▶ Assigned task: All that is needed is the run of lines from the top of the entries to the line with "The width and", that line included, repeated exactly and free of pictures.

##########

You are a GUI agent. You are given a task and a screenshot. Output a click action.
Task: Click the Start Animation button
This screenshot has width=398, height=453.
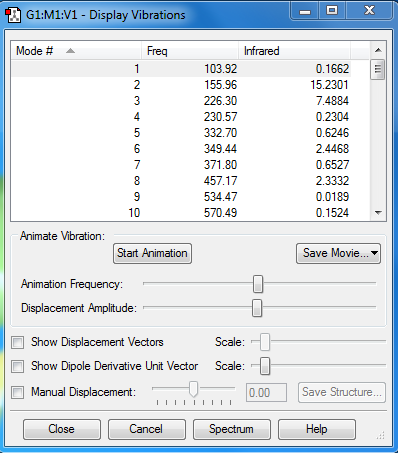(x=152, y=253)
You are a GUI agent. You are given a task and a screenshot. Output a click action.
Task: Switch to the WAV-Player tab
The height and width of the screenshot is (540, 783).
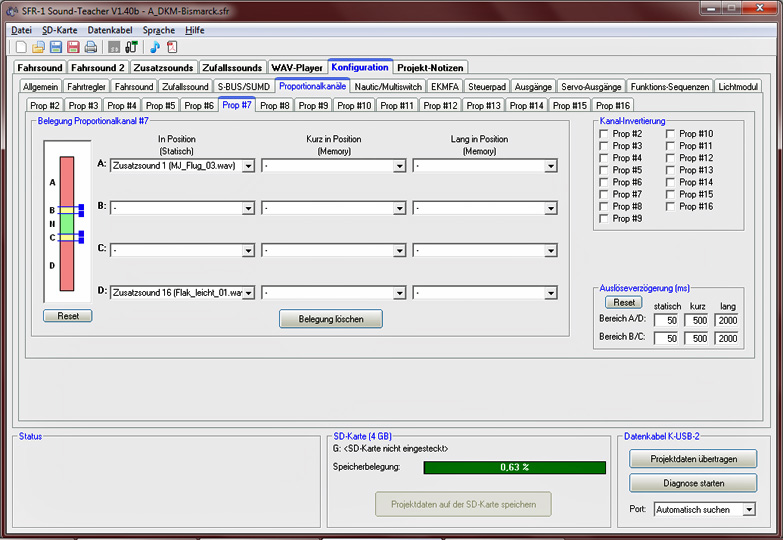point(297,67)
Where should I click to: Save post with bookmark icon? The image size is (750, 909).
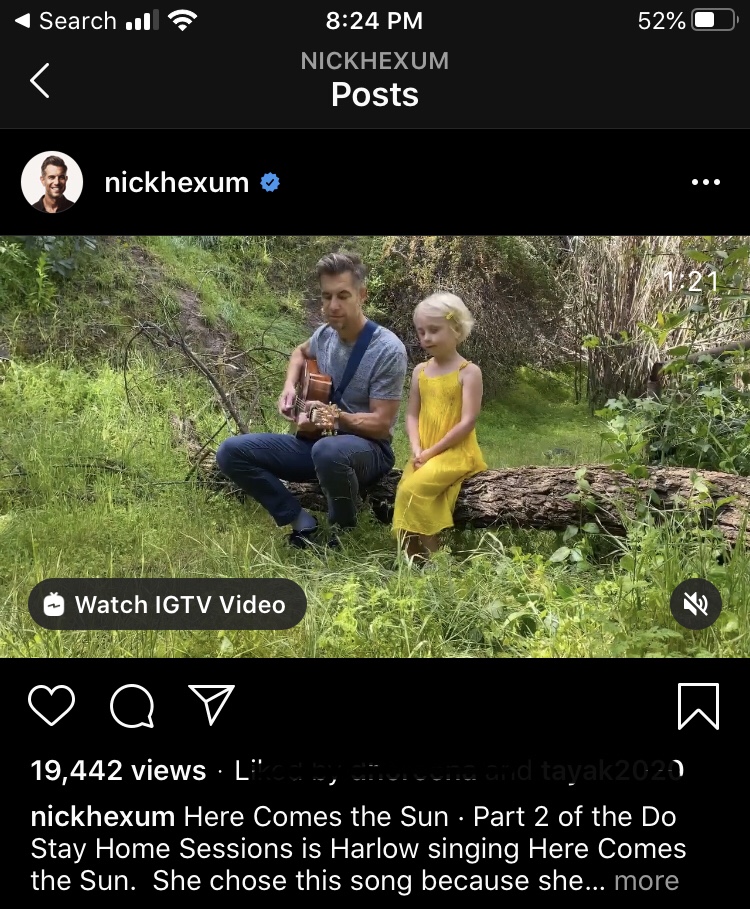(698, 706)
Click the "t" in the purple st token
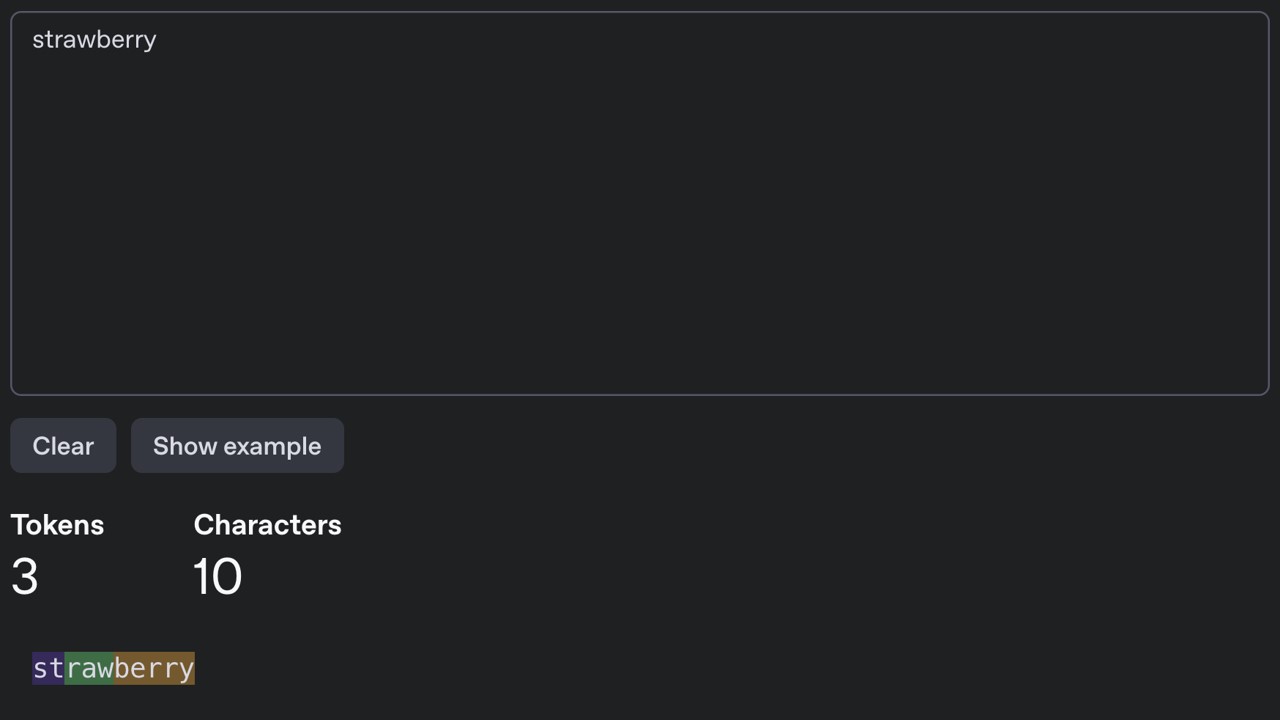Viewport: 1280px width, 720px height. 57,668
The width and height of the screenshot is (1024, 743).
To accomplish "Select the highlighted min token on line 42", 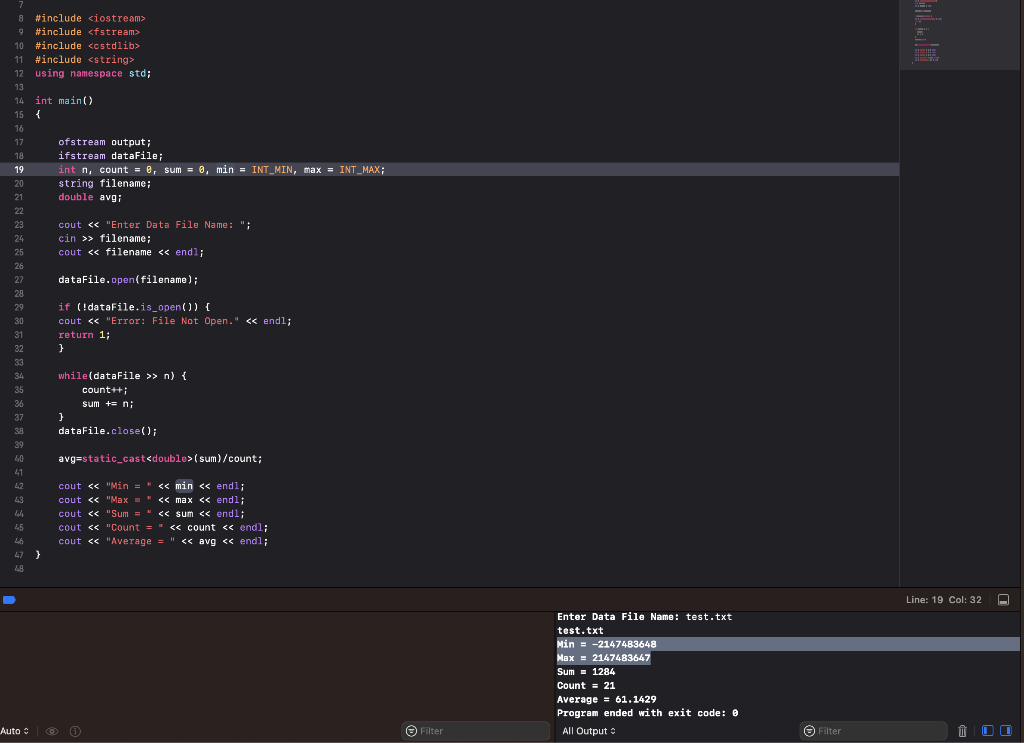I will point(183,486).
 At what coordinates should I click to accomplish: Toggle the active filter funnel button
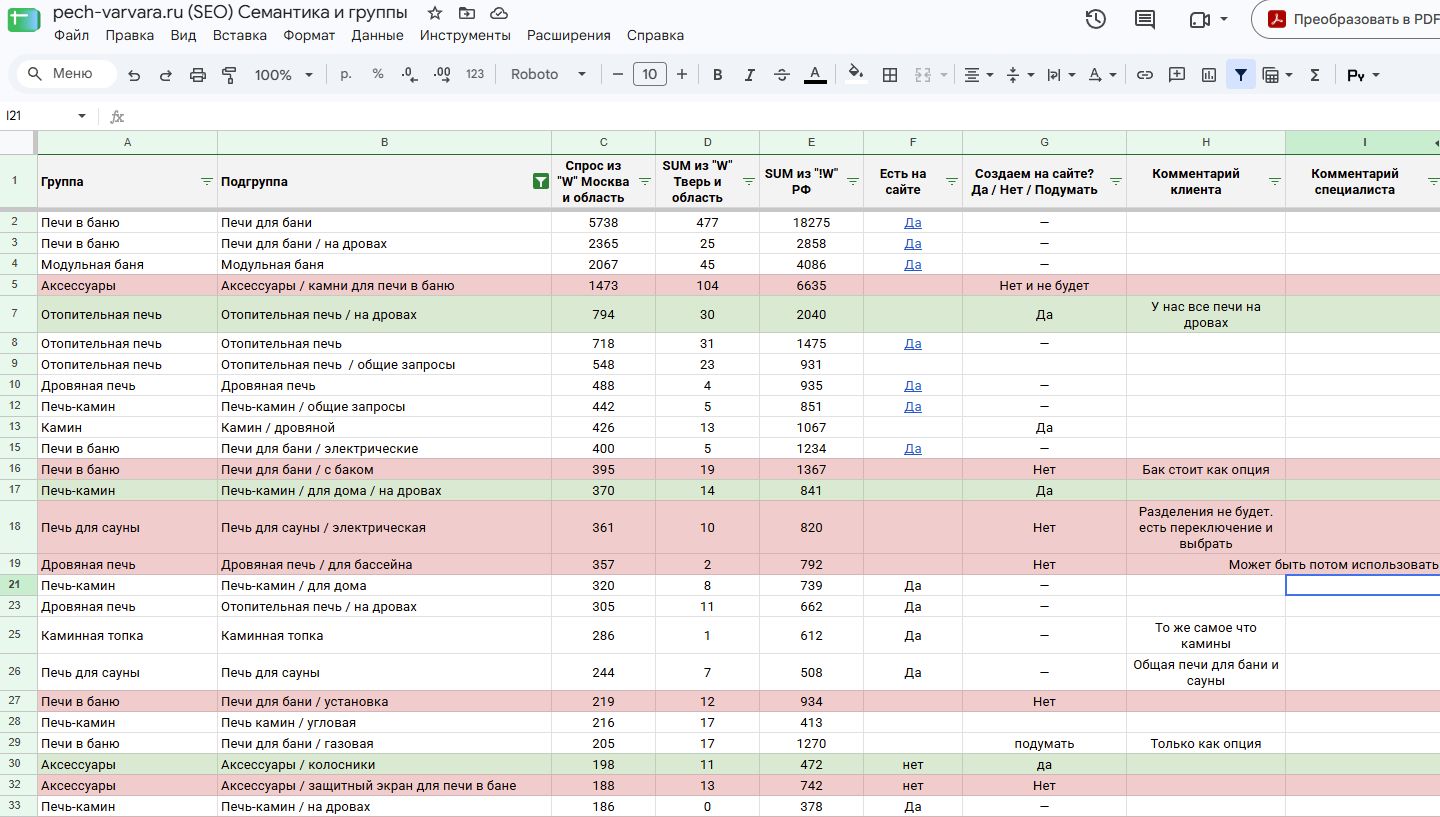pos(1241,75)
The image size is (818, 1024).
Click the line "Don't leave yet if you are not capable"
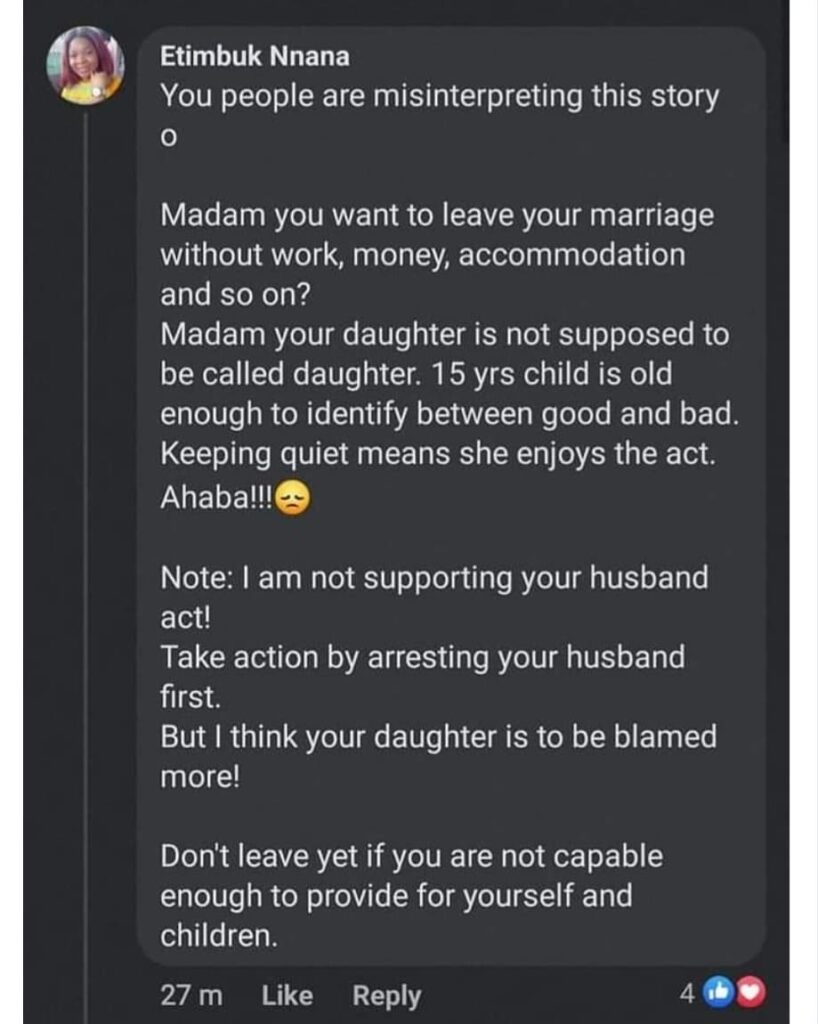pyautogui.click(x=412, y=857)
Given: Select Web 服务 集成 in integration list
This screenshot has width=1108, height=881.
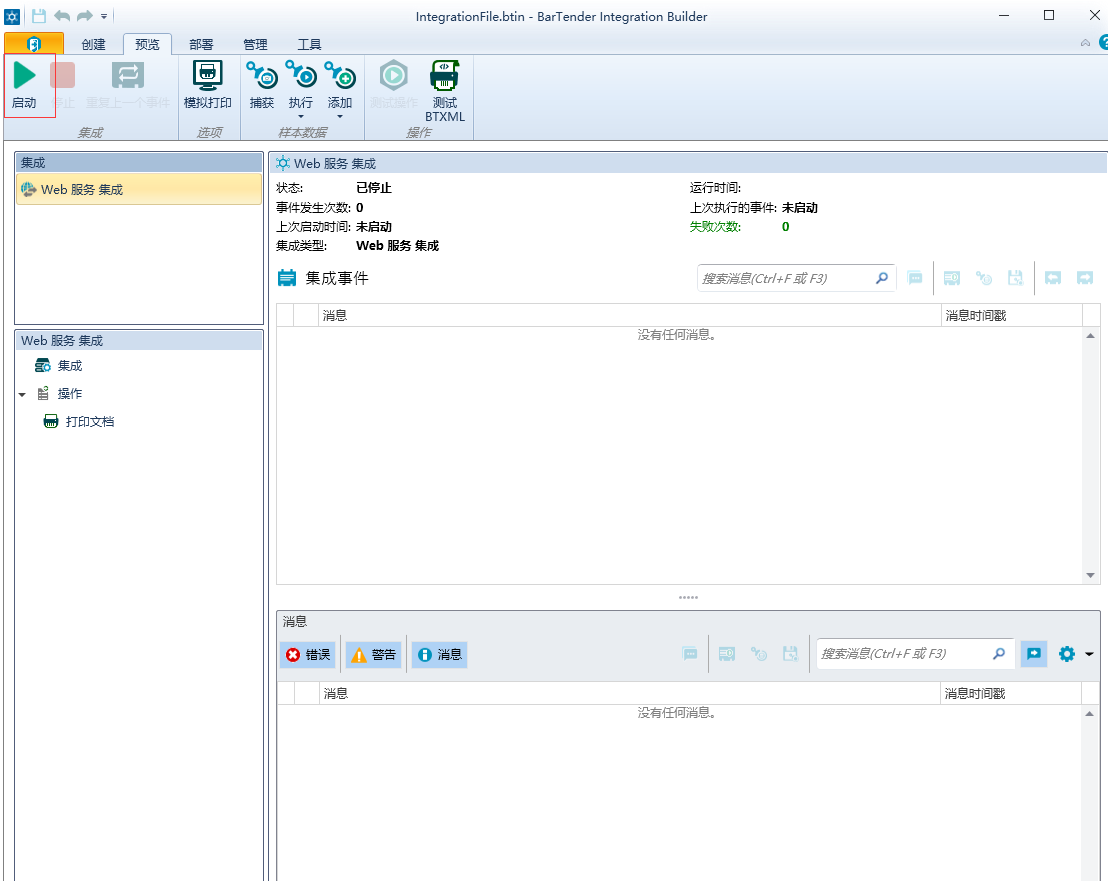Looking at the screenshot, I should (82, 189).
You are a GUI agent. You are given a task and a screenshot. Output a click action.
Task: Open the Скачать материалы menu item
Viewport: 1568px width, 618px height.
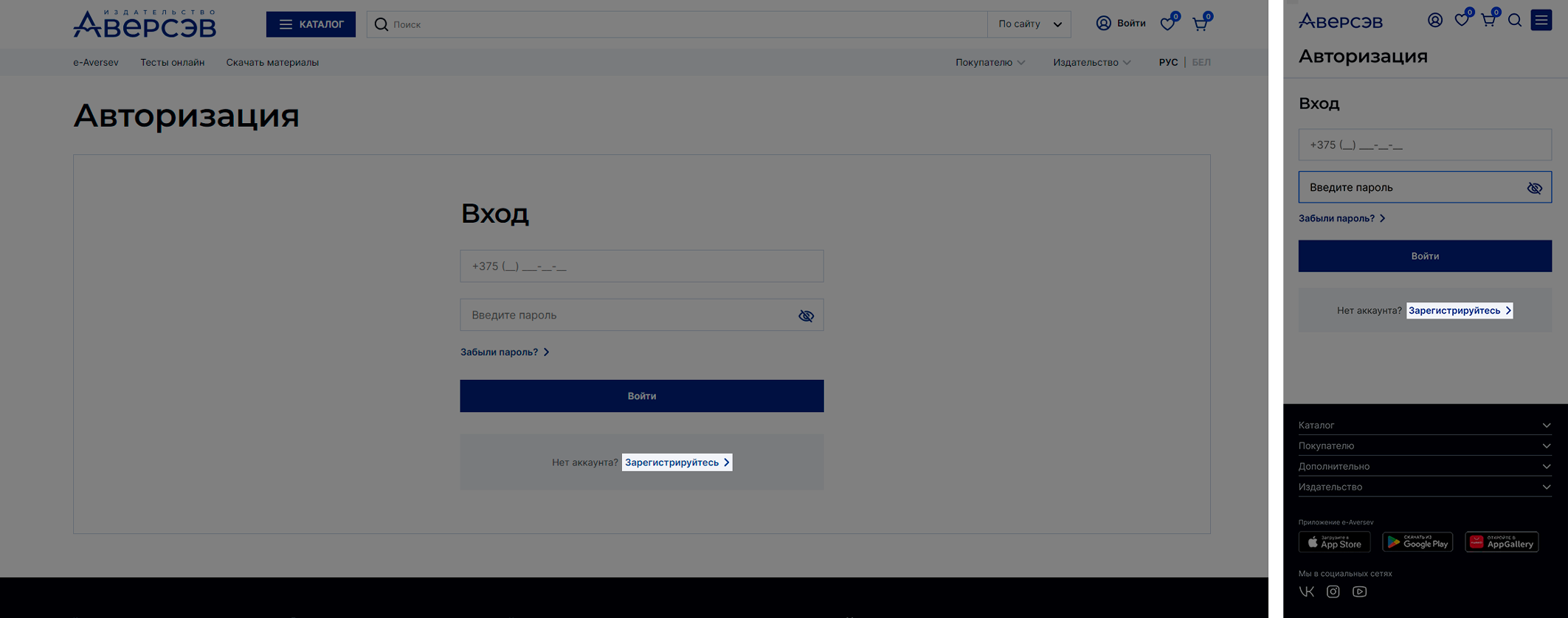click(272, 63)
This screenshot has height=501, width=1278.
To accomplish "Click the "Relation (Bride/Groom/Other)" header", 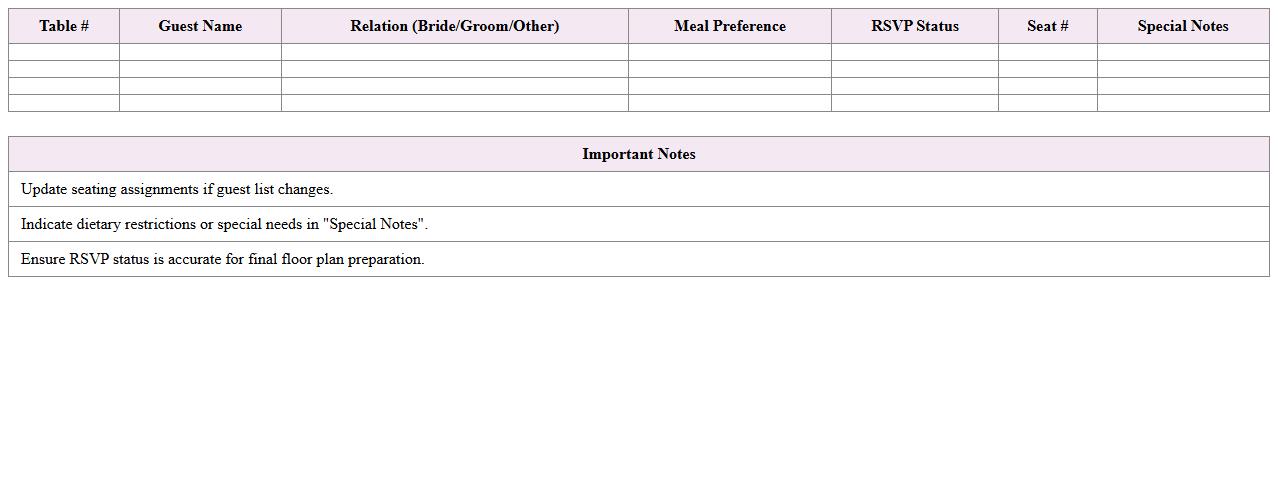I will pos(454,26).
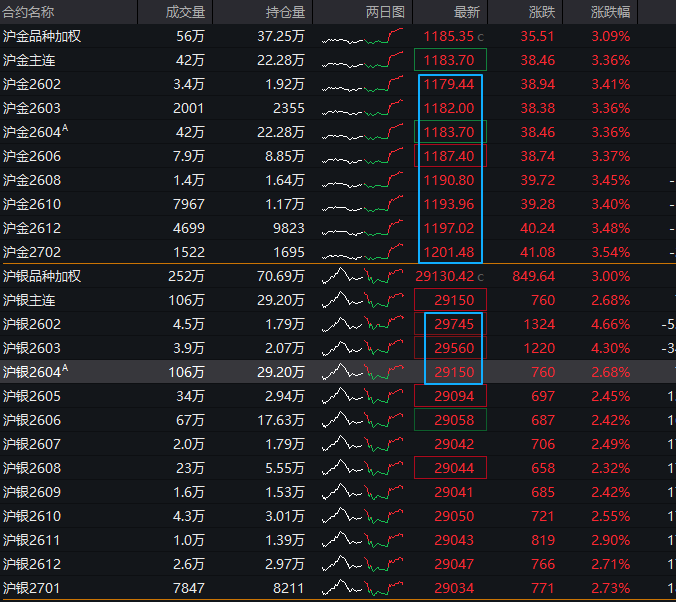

##########

▶ Output:
You are a GUI agent. You are given a task and a screenshot. Output a click action.
Task: Click the Start Animation button
This screenshot has width=398, height=453.
(x=152, y=253)
You are a GUI agent. You are given a task and a screenshot. Output a click action.
Task: Switch to the WAV-Player tab
The height and width of the screenshot is (540, 783).
point(297,67)
Where should I click to: Save post with bookmark icon? The image size is (750, 909).
(698, 706)
Click the "t" in the purple st token
Viewport: 1280px width, 720px height. 57,668
The width and height of the screenshot is (1024, 743).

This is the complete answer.